I am ashamed to say that when i did last go to WW i had put on 3lbs and then with the wedding in it's final few things i have no had time to sit and plan, exercise and ate junk. Even last night i ate junk...burger, with cheese, chips, cheesy garlic bread AND some onion rings. Does it help that the burger has salad in it?
My excuse and it is an excuse i know, is that i was celebrating. I had just heard i had been offered a job. The job that will put me on the career ladder. I have also drank tons of alcohol, eaten tones of cheese, pizza and i dread to think what the results are.
Now sitting and thinking about all the truly wonderful and tasty foods i have eaten.... where are they now? They were with me to celebrate happiness, joy, to treat me for all the hard work i put in with a wedding that was not mine, to console me that the wedding is over and my best friend is now a Mrs and i won't see her for two weeks as she is in Orlando.
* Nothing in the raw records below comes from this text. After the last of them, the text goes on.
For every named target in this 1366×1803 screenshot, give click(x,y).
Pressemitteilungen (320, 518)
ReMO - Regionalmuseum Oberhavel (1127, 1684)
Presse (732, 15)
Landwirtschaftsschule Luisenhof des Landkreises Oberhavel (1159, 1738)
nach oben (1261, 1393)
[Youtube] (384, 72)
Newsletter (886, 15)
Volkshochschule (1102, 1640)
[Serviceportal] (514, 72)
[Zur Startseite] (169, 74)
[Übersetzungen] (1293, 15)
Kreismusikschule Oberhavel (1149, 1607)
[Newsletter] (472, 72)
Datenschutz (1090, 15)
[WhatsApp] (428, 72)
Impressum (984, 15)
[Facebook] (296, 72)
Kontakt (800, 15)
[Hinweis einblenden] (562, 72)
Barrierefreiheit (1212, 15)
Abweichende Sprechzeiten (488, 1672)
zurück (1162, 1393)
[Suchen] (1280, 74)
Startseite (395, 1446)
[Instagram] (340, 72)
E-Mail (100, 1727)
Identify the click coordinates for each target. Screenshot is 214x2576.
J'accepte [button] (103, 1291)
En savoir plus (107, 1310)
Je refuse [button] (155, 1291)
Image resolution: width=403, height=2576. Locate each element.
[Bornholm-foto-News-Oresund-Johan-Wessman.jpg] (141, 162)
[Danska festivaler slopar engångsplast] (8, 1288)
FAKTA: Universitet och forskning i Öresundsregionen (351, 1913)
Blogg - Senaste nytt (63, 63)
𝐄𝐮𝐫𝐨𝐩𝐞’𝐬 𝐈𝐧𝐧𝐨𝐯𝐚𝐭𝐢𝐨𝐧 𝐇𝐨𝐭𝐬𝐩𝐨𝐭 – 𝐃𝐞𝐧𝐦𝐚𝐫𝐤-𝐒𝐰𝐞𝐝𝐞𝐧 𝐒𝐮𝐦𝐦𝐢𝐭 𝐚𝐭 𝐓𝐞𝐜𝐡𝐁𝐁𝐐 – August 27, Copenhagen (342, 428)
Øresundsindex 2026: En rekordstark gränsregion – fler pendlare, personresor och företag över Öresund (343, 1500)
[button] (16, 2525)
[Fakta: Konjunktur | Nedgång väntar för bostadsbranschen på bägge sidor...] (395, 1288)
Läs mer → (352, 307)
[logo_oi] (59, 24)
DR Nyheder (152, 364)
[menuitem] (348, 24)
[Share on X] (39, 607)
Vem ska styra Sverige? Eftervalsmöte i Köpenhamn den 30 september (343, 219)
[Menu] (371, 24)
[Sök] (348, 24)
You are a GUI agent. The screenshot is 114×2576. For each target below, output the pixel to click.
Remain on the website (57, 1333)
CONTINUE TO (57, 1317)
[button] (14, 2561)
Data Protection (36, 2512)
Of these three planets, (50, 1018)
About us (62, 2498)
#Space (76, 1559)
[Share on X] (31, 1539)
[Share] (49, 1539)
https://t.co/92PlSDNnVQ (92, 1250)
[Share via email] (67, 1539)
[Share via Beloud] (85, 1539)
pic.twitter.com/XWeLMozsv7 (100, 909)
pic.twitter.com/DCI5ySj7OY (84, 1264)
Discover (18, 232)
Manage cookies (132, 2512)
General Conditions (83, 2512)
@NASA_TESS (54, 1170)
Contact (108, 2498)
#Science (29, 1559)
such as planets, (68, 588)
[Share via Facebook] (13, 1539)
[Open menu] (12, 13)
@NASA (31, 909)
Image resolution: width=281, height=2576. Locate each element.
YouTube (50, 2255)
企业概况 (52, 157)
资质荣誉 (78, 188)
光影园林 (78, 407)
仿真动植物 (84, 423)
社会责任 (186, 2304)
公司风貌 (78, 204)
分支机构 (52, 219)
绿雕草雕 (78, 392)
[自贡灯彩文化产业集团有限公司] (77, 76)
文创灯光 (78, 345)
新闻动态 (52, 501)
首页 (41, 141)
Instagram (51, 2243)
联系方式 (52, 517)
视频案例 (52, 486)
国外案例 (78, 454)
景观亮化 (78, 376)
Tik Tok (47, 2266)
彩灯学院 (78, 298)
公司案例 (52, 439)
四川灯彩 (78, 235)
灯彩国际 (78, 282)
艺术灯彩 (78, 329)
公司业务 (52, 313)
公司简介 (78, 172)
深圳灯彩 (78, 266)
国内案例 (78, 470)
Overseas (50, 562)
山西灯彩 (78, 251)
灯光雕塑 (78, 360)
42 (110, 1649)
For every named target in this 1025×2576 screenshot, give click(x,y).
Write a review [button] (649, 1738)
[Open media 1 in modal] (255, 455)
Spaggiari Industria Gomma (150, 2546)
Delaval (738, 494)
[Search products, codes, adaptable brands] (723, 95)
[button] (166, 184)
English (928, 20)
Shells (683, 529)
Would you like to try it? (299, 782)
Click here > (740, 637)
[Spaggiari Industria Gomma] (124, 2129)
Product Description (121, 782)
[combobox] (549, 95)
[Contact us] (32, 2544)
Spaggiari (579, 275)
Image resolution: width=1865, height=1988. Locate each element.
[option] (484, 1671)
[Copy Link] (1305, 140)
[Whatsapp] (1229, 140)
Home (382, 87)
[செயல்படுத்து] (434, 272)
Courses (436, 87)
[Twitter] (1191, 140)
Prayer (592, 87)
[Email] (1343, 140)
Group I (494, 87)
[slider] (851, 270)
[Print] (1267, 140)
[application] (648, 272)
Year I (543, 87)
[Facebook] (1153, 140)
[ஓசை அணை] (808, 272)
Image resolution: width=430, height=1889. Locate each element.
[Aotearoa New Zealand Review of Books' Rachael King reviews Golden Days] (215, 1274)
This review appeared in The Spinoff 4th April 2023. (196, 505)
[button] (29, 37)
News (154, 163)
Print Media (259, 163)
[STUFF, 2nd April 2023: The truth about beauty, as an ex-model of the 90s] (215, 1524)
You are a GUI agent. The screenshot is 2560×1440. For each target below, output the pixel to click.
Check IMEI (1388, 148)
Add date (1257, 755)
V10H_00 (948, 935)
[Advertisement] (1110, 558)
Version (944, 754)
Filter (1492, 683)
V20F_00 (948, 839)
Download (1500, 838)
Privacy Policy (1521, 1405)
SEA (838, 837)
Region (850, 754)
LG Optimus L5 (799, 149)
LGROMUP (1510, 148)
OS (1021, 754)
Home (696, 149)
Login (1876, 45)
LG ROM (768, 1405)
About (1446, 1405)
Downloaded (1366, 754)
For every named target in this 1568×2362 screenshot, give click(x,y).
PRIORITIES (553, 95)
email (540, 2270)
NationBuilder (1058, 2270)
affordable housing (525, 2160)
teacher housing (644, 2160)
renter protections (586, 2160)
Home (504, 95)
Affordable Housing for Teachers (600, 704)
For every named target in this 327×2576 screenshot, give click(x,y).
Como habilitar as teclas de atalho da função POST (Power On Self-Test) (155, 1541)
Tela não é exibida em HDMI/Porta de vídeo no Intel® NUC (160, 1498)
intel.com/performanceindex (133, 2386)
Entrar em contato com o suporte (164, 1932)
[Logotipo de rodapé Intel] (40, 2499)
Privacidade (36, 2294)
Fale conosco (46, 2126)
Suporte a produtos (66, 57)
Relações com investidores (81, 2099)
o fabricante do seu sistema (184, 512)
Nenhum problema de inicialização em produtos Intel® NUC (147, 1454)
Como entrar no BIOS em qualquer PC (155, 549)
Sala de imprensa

Yes food has been there for many reasons... but now it's still with me... Its there haunting me, it's laughing at me. Its sitting round my stomach, my thighs. It's taunting me, telling me all the good hard work i did has now been undone.
There are two reasons i have not been to weight watchers, one i have been scared to see the results, and secondly i could not afford it. The wedding wiped me out. I do not have the cash... seriously my bank balance stands at £0.15.
So bloggers please forgive my past few weeks. I want to be good again, it may be boring but it makes me feel amazing. My "one day this will be true" mother-in-law has offered to pay for me. She says that if i don't get back in there then i will never go back. So next week i will be back!
Off i go now, just a short post to say sorry to my followers for my downfall but i will make both you and i proud and get back on that horse and count points! I'll turn to the boyfriend for comfort and not to food. But on a brighter note i shall put up a picture of us at the wedding. I am obviously not the bride and the one that looks like an oompa-loompa because of the spray tan that the bride told me to get.